In almost no cases does anyone – patients, commercial insurance companies or the government – pay a hospital full charges for inpatient care. For commercially insured patients, the actual amount that is paid to the hospital is always a significant discount from charges. Charges are neither the "cost" nor the "price" of care. Most of our contracts with commercial insurance companies pay, in general, less than half of charges. In addition, to assist low-income uninsured or underinsured patients, Cedars-Sinai has established financial assistance policies that offer free or significantly discounted care for those earning up to 450 percent of the federal poverty level (which equates to $105,975 for a family of four). In no case do we ever charge low-income uninsured or underinsured patients more than what we would be paid by Medicare for the services.
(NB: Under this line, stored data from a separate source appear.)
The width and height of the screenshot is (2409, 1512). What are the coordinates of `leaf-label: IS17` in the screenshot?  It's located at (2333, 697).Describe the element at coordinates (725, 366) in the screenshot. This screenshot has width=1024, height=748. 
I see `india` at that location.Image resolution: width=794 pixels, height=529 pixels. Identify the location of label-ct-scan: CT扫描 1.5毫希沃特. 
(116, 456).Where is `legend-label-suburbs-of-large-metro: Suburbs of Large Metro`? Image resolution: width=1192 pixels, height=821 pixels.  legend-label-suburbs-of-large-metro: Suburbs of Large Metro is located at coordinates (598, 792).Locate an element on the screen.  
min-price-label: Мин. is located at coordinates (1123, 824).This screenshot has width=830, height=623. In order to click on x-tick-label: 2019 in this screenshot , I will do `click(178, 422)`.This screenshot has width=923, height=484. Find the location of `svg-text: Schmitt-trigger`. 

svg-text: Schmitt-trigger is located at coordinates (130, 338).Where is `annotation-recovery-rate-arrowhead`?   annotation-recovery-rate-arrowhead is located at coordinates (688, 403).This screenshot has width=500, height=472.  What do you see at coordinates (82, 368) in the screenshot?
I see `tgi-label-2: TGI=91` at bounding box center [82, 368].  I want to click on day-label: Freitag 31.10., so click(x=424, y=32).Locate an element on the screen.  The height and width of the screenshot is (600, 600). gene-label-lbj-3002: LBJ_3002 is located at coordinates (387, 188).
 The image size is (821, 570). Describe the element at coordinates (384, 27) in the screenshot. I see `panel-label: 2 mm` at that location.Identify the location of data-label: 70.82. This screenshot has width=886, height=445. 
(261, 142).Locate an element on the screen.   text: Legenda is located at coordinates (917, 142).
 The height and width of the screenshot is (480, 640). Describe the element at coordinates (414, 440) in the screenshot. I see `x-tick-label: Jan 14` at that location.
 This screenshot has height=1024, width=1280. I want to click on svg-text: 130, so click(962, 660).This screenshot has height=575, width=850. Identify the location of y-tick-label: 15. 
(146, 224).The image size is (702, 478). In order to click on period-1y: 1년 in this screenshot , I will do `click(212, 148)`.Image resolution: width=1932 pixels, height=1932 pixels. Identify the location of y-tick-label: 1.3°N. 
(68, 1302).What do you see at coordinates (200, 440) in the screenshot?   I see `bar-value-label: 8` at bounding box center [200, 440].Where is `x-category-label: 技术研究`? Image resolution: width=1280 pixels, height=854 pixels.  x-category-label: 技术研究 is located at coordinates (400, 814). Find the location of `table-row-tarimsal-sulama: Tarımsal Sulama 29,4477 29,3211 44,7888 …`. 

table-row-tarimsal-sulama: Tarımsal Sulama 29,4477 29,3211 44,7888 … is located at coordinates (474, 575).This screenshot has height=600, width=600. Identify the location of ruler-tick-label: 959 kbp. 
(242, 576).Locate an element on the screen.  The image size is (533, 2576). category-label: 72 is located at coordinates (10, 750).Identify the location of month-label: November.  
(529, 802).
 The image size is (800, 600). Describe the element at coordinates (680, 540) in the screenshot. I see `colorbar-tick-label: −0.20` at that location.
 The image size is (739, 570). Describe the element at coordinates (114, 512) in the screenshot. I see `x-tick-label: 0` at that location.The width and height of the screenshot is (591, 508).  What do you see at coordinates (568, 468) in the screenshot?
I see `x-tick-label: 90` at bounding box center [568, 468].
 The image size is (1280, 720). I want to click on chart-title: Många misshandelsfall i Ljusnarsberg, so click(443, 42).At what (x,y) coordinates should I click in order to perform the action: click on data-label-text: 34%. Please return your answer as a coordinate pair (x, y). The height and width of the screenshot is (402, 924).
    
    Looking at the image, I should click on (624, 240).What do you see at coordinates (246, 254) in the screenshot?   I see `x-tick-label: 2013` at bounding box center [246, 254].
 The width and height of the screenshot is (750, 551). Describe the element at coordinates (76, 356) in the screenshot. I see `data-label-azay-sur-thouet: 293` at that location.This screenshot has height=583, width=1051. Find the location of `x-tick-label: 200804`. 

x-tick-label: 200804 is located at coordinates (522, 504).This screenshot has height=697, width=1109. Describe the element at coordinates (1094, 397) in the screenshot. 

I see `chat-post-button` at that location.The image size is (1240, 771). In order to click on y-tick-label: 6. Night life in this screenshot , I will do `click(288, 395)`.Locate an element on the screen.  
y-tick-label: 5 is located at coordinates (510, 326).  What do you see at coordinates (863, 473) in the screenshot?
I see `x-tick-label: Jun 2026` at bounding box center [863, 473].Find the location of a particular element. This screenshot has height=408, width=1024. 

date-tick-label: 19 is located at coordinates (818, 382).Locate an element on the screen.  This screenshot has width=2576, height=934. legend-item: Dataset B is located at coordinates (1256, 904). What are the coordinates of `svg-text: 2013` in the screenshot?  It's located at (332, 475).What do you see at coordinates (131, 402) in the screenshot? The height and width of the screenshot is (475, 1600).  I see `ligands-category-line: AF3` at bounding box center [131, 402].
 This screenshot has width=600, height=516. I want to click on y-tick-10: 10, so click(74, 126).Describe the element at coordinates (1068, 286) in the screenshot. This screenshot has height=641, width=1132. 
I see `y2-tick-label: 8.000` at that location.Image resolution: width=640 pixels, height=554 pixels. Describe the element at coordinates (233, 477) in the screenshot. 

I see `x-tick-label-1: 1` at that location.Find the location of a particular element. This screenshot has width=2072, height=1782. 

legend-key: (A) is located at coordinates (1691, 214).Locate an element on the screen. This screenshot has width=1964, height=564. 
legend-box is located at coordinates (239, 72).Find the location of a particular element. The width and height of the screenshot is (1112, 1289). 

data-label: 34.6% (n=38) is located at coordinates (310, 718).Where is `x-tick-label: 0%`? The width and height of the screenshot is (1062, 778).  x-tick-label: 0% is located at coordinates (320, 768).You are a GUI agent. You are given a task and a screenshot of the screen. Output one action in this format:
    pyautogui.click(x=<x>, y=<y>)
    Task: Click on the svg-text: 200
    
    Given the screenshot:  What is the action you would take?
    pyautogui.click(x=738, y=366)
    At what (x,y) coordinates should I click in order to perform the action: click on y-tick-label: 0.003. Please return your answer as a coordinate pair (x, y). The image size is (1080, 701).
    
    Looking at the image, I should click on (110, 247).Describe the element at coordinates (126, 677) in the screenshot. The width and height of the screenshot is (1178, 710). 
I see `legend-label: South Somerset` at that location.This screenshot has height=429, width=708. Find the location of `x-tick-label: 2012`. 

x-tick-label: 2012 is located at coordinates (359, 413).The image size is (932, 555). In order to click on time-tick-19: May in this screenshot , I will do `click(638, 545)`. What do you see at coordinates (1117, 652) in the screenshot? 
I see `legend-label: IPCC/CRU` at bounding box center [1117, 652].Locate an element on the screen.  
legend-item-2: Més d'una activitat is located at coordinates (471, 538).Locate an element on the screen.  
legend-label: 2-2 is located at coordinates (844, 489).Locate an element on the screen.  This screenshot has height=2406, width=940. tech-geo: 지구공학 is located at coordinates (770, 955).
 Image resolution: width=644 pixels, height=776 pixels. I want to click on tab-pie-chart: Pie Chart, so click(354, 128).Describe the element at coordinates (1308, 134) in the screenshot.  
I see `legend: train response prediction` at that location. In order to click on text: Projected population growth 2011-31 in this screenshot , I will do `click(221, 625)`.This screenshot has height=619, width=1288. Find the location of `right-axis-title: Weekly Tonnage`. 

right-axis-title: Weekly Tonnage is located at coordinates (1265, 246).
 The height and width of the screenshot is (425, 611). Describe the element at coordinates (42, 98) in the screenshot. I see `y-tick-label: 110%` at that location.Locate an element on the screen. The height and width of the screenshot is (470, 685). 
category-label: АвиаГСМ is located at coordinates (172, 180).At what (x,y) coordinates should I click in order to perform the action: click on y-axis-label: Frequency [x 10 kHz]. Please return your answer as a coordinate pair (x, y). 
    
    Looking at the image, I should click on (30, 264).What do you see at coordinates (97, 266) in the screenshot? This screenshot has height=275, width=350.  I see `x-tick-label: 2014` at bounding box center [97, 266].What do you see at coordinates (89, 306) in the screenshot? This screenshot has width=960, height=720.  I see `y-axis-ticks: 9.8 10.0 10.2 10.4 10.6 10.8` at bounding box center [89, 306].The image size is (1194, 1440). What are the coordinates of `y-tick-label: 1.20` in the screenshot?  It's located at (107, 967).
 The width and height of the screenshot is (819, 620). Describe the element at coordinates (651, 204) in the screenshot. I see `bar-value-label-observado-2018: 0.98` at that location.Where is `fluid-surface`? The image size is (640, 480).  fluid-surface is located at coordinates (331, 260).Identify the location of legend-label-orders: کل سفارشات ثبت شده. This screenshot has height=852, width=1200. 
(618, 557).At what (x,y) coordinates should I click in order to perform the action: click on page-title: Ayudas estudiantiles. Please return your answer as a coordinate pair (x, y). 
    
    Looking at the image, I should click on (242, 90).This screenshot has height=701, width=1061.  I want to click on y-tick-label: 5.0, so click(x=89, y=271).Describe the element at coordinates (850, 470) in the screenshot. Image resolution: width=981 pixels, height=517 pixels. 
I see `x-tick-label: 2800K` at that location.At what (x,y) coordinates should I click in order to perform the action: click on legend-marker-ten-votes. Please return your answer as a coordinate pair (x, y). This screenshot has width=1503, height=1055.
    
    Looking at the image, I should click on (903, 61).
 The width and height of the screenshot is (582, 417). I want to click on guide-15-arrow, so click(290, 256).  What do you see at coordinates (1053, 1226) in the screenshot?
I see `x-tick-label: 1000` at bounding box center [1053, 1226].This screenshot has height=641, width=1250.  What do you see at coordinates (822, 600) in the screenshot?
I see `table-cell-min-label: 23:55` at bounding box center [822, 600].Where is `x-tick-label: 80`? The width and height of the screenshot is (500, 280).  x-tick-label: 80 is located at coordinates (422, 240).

Meaningful pricing and payment reform must simultaneously meet the needs of consumers, assure access to needed clinical services for everyone and assure the continued availability of related essential programs that serve the broader community in the short- and long-term. For this to occur, traditional commercial insurance and Covered California (the soon-to-open health insurance exchange) need to recognize differences among hospitals in their role serving the community and region, in the level of uncompensated care they provide, and in how they are impacted by healthcare reimbursement decisions made by federal and state government.